Sorry, I seem to have skipped this post.

In the case of 2+2=4, this is true as a mathmatical statement once addition has been defined and shown to always lead to a correct result.

What would constitute being "shown to always lead to a correct result"? Take one object and move another up to it so that you have both in your visual field, and say, "Ah, that's two from one and one." And do this same process for 2 + 1, 1+ 2, 2 + 2, 2 + 3, 3 + 2, 1 + 3, 3 + 1, ...? And then, I suppose, you'd have to do the same thing with multiplication, exponentiation, factorialization, logarithms, etc.? Or am I reading you wrongly?

If you "accept" 1,2, and 3, then denying 4 is irractional, as is asking why it is so that it must be true.
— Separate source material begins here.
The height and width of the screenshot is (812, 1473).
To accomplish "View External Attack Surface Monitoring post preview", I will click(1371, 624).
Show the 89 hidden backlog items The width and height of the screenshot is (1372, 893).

Again, the point is to show, rigorously, that it is indeed irrational. What requires (4)? By (3) we could instead write the following in the place of (4): (1)--and if (1) then (2)--thus (3). But we don't actually give three. Just that whenever you have (1) and (1) --> (2) then (3).

The regular version of that goes "All men are mortals; Socrates is a man; therefore Socrates is a mortal".
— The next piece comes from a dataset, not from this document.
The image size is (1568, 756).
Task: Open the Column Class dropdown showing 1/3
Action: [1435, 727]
I know, I just figured I'd use an example that was even more undeniable.

The answer, in that case, is that this is one convention that allows quantifiers to be integrated into formal logic.

I know, I just assumed keep it simple for people who hadn't studied predicate calculus. This collection of statements can just as well be represented in propositional logic, it's only by getting into "for all" and "there is" cases that it falls apart, so I've just avoided those cases.

The reason why "Ax(Mortal(x))" doesn't work is that it says "everthing is mortal", not just men, but everything.

Usually, when one has no access to special symbols, "for all" is represented by a simple '(x)' and "there is" is represented '~(x)~'.

Now I don't know why you deviated from the standard example, but hopefully that will give you enough of an answer that you can clarify your question so that I can see exactly what you are focusing on.

Nope.

[Capitalism Forever]

Then what does P --> Q, "wet umbrellas --> wet windows", mean?

It means that wet umbrellas imply wet windows; in other words, that the umbrellas cannot be wet without the windows also being wet.

What is the fact of reality to which it refers, or what is the sum of the facts which it unifies?

It refers to a correlation between the wetness of the umbrellas and the wetness of the windows. Correlation does not equal causation.

How, and why, is this abstraction initially formed?

The same way and the same reason concepts like "and" and "or" are formed. In fact, "if" is nothing more than just another conjunction: "If P, then Q" is a synonym of "Not P, or Q."

[Capitalism Forever]

Easily enough, our recalcitrant friend could deny this truth table. He could say that it's possible for P --> Q to be true while P is true and Q false.

Then what does he think P --> Q means? If he accepts P --> Q as a valid sentence, he must attach some meaning to it; some fact of reality it refers to. (Meaningless sequences of symbols are not valid propositions.) And the correct meaning of P --> Q is the truth table I provided. There is no way around that!

Let's assume he accepts a contradiction on top of all of this.

Then he is convinced! Although I know that he is not convinced, since A is not A, he is also convinced.

And if you tell him that, whenever you get a contradiction you must deny your antecedent, he will say, "Sure, sure. And you've proved a contradiction. So we get ~Q --> (P & ~P) (really, this should be in Greek letters to indicate axiom schemata and derivation rules, but the point need not be pressed too hard), and we know that if ever you derive a contradiction then you must deny the antecedent, so (~P & P) --> Q. But we still never get Q."

Well, (~P & P) also implies ~Q (as a false statement implies any statement), so that is not really the way to go about it. If I say "...you must deny your antecedent" and he accepts that, he has just accepted that he must deny Q.

May I ask why you are interested in this issue? Are you yourself unsure of the validity of the use of implication in reasoning? Or do you hope to derive some benefit to your life from this? I just don't see why anyone would want to spend any of his time on such a question.